▶ **Text extract**:
This is the complete poem as it originally appeared in The San Francisco Examiner, with commentary. After publication, multiple versions with minor changes were produced. The text without commentary is available at the Wikisource link elsewhere in this article.
- The outlook wasn't brilliant for the Mudville Nine that day;
- The score stood four to two, with but one inning more to play,
- And then when Cooney died at first, and Barrows did the same,
- A sickly silence fell upon the patrons of the game.
- A straggling few got up to go in deep despair. The rest
- Clung to that hope which springs eternal in the human breast;
- They thought, if only Casey could get but a whack at that -
- They'd put up even money, now, with Casey at the bat.
- But Flynn preceded Casey, as did also Jimmy Blake,
- And the former was a pudding and the latter was a fake;
- So upon that stricken multitude grim melancholy sat,
- For there seemed but little chance of Casey's getting to the bat.
- But Flynn let drive a single, to the wonderment of all,
- And Blake, the much despised, tore the cover off the ball;
- And when the dust had lifted, and the men saw what had occurred,
- There was Jimmy safe at second and Flynn a-hugging third.

Element and text position data:
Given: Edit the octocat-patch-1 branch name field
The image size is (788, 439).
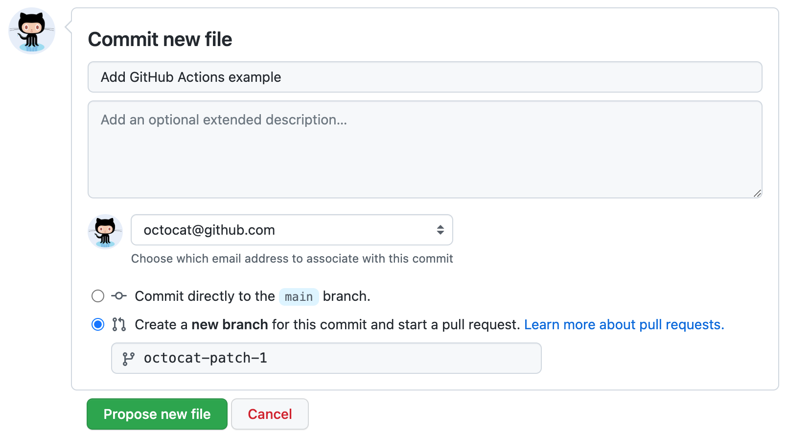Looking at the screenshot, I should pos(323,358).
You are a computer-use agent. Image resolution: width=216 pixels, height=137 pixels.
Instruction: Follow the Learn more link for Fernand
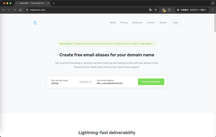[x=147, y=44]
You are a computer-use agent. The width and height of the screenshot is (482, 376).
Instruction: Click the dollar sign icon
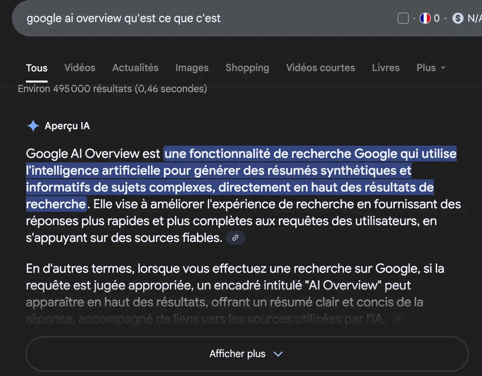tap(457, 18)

▶ **Exercises to complete**:
[A] List every player mentioned by name in the Mudville poem text above.
[B] Please translate this sentence from the Mudville poem text into Spanish: "After publication, multiple versions with minor changes were produced."
[C] In the Mudville poem text, what was the score when only one inning remained?

▶ **Written answers**:
[A] Cooney, Barrows, Casey, Flynn, Jimmy Blake

[B] Después de su publicación, se produjeron varias versiones con cambios menores.

[C] Four to two.